*Task brief*
From the first line to the last, give the data again exactly.

*Input for this task*
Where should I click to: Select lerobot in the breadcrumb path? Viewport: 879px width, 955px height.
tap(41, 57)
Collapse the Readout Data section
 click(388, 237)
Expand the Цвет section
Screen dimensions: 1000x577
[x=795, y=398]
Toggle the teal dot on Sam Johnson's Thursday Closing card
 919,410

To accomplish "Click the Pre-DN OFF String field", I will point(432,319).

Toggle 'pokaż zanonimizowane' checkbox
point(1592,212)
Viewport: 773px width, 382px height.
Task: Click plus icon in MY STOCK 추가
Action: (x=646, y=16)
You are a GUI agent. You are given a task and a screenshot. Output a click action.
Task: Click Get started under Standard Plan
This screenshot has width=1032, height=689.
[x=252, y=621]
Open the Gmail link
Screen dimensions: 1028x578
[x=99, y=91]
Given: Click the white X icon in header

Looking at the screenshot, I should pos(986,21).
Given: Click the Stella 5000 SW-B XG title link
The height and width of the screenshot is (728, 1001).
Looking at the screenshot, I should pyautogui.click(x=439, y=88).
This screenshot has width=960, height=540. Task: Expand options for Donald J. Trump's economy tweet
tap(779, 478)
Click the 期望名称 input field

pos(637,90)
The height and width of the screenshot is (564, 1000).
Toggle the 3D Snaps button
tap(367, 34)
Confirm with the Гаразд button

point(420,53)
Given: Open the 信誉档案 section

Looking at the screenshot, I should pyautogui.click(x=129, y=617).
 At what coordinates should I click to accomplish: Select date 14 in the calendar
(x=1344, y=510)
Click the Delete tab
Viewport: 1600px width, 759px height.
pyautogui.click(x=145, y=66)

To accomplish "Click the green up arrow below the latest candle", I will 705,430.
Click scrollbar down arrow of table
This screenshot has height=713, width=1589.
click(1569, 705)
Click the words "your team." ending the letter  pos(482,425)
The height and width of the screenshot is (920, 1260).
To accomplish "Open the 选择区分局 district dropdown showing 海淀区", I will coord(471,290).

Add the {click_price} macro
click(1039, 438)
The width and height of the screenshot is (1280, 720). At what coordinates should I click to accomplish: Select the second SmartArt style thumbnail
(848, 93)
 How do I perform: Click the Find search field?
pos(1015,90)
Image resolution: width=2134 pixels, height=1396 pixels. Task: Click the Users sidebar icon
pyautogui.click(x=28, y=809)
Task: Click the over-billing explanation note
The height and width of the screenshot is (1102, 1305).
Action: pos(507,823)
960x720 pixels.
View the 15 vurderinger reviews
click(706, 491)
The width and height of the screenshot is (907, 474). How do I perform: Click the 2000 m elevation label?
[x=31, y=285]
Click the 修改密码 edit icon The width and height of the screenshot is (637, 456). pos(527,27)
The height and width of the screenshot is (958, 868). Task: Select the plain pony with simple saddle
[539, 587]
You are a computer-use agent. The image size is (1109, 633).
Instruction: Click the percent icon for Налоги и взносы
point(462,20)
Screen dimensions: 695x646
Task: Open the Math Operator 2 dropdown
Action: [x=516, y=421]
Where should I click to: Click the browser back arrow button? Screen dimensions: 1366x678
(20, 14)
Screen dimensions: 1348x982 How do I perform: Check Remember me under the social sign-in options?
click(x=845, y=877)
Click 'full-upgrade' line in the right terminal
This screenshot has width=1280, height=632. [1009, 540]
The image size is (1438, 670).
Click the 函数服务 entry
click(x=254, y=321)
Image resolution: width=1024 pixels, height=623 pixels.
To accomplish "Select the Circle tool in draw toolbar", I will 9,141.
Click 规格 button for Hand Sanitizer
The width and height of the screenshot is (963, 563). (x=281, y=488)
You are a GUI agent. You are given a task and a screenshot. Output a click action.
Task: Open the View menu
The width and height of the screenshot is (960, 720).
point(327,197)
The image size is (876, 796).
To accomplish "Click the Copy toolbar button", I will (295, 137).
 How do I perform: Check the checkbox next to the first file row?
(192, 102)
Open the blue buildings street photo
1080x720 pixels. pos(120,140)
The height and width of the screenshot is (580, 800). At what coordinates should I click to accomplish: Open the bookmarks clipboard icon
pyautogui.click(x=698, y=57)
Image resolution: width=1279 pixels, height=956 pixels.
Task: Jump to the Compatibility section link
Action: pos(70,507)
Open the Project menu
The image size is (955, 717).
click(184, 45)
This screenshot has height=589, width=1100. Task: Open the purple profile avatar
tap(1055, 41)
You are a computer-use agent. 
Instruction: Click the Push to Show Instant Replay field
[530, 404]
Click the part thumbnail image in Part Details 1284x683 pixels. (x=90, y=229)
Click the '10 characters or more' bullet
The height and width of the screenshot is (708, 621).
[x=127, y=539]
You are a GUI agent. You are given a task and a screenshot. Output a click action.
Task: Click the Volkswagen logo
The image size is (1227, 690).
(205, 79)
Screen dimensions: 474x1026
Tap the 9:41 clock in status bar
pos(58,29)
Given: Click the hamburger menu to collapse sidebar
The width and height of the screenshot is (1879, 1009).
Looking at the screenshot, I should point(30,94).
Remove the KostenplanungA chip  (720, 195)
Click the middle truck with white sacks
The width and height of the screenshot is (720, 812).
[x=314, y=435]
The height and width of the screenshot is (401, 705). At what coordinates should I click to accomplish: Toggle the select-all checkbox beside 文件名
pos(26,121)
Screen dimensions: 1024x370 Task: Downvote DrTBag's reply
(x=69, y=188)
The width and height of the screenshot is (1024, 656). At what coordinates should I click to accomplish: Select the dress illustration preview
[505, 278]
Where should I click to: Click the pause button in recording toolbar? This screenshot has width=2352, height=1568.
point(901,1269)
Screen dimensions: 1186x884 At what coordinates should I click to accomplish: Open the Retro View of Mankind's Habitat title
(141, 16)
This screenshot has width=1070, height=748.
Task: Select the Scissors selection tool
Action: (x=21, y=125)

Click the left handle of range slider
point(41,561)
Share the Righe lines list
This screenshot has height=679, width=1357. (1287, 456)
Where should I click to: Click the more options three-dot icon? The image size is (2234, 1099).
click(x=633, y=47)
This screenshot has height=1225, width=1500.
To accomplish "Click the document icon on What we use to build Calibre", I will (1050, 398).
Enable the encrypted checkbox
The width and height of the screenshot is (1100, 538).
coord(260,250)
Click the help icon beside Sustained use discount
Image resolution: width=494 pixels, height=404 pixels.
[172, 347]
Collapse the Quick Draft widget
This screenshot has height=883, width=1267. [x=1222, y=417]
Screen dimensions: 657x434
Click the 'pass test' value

*Solution to this exercise*
Where should I click to: Select lerobot in the breadcrumb path? Viewport: 879px width, 955px height.
tap(41, 57)
Collapse the Readout Data section
 click(388, 237)
Expand the Цвет section
Screen dimensions: 1000x577
[x=795, y=398]
Toggle the teal dot on Sam Johnson's Thursday Closing card
 919,410

To accomplish "Click the Pre-DN OFF String field", I will point(432,319).

Toggle 'pokaż zanonimizowane' checkbox
point(1592,212)
Viewport: 773px width, 382px height.
Task: Click plus icon in MY STOCK 추가
Action: (x=646, y=16)
You are a GUI agent. You are given a task and a screenshot. Output a click action.
Task: Click Get started under Standard Plan
This screenshot has width=1032, height=689.
[x=252, y=621]
Open the Gmail link
Screen dimensions: 1028x578
[x=99, y=91]
Given: Click the white X icon in header

Looking at the screenshot, I should pos(986,21).
Given: Click the Stella 5000 SW-B XG title link
The height and width of the screenshot is (728, 1001).
Looking at the screenshot, I should pyautogui.click(x=439, y=88).
This screenshot has width=960, height=540. Task: Expand options for Donald J. Trump's economy tweet
tap(779, 478)
Click the 期望名称 input field

pos(637,90)
The height and width of the screenshot is (564, 1000).
Toggle the 3D Snaps button
tap(367, 34)
Confirm with the Гаразд button

point(420,53)
Given: Open the 信誉档案 section

Looking at the screenshot, I should pyautogui.click(x=129, y=617).
 At what coordinates should I click to accomplish: Select date 14 in the calendar
(x=1344, y=510)
Click the Delete tab
Viewport: 1600px width, 759px height.
pyautogui.click(x=145, y=66)

To accomplish "Click the green up arrow below the latest candle", I will 705,430.
Click scrollbar down arrow of table
This screenshot has height=713, width=1589.
click(1569, 705)
Click the words "your team." ending the letter  pos(482,425)
The height and width of the screenshot is (920, 1260).
To accomplish "Open the 选择区分局 district dropdown showing 海淀区", I will coord(471,290).

Add the {click_price} macro
click(1039, 438)
The width and height of the screenshot is (1280, 720). At what coordinates should I click to accomplish: Select the second SmartArt style thumbnail
(848, 93)
 How do I perform: Click the Find search field?
pos(1015,90)
Image resolution: width=2134 pixels, height=1396 pixels. Task: Click the Users sidebar icon
pyautogui.click(x=28, y=809)
Task: Click the over-billing explanation note
The height and width of the screenshot is (1102, 1305).
Action: pos(507,823)
960x720 pixels.
View the 15 vurderinger reviews
click(706, 491)
The width and height of the screenshot is (907, 474). How do I perform: Click the 2000 m elevation label?
[x=31, y=285]
Click the 修改密码 edit icon The width and height of the screenshot is (637, 456). pos(527,27)
The height and width of the screenshot is (958, 868). Task: Select the plain pony with simple saddle
[539, 587]
You are a computer-use agent. The image size is (1109, 633).
Instruction: Click the percent icon for Налоги и взносы
point(462,20)
Screen dimensions: 695x646
Task: Open the Math Operator 2 dropdown
Action: [x=516, y=421]
Where should I click to: Click the browser back arrow button? Screen dimensions: 1366x678
(20, 14)
Screen dimensions: 1348x982 How do I perform: Check Remember me under the social sign-in options?
click(x=845, y=877)
Click 'full-upgrade' line in the right terminal
This screenshot has width=1280, height=632. [1009, 540]
The image size is (1438, 670).
Click the 函数服务 entry
click(x=254, y=321)
Image resolution: width=1024 pixels, height=623 pixels.
To accomplish "Select the Circle tool in draw toolbar", I will 9,141.
Click 规格 button for Hand Sanitizer
The width and height of the screenshot is (963, 563). (x=281, y=488)
You are a GUI agent. You are given a task and a screenshot. Output a click action.
Task: Open the View menu
The width and height of the screenshot is (960, 720).
point(327,197)
The image size is (876, 796).
To accomplish "Click the Copy toolbar button", I will (295, 137).
 How do I perform: Check the checkbox next to the first file row?
(192, 102)
Open the blue buildings street photo
1080x720 pixels. pos(120,140)
The height and width of the screenshot is (580, 800). At what coordinates should I click to accomplish: Open the bookmarks clipboard icon
pyautogui.click(x=698, y=57)
Image resolution: width=1279 pixels, height=956 pixels.
Task: Jump to the Compatibility section link
Action: pos(70,507)
Open the Project menu
The image size is (955, 717).
click(184, 45)
This screenshot has height=589, width=1100. Task: Open the purple profile avatar
tap(1055, 41)
You are a computer-use agent. 
Instruction: Click the Push to Show Instant Replay field
[530, 404]
Click the part thumbnail image in Part Details 1284x683 pixels. (x=90, y=229)
Click the '10 characters or more' bullet
The height and width of the screenshot is (708, 621).
[x=127, y=539]
You are a GUI agent. You are given a task and a screenshot. Output a click action.
Task: Click the Volkswagen logo
The image size is (1227, 690).
(205, 79)
Screen dimensions: 474x1026
Tap the 9:41 clock in status bar
pos(58,29)
Given: Click the hamburger menu to collapse sidebar
The width and height of the screenshot is (1879, 1009).
Looking at the screenshot, I should point(30,94).
Remove the KostenplanungA chip  (720, 195)
Click the middle truck with white sacks
The width and height of the screenshot is (720, 812).
[x=314, y=435]
The height and width of the screenshot is (401, 705). At what coordinates should I click to accomplish: Toggle the select-all checkbox beside 文件名
pos(26,121)
Screen dimensions: 1024x370 Task: Downvote DrTBag's reply
(x=69, y=188)
The width and height of the screenshot is (1024, 656). At what coordinates should I click to accomplish: Select the dress illustration preview
[505, 278]
Where should I click to: Click the pause button in recording toolbar? This screenshot has width=2352, height=1568.
point(901,1269)
Screen dimensions: 1186x884 At what coordinates should I click to accomplish: Open the Retro View of Mankind's Habitat title
(141, 16)
This screenshot has width=1070, height=748.
Task: Select the Scissors selection tool
Action: (x=21, y=125)

Click the left handle of range slider
point(41,561)
Share the Righe lines list
This screenshot has height=679, width=1357. (1287, 456)
Where should I click to: Click the more options three-dot icon? The image size is (2234, 1099).
click(x=633, y=47)
This screenshot has height=1225, width=1500.
To accomplish "Click the document icon on What we use to build Calibre", I will (1050, 398).
Enable the encrypted checkbox
The width and height of the screenshot is (1100, 538).
coord(260,250)
Click the help icon beside Sustained use discount
Image resolution: width=494 pixels, height=404 pixels.
[172, 347]
Collapse the Quick Draft widget
This screenshot has height=883, width=1267. [x=1222, y=417]
Screen dimensions: 657x434
Click the 'pass test' value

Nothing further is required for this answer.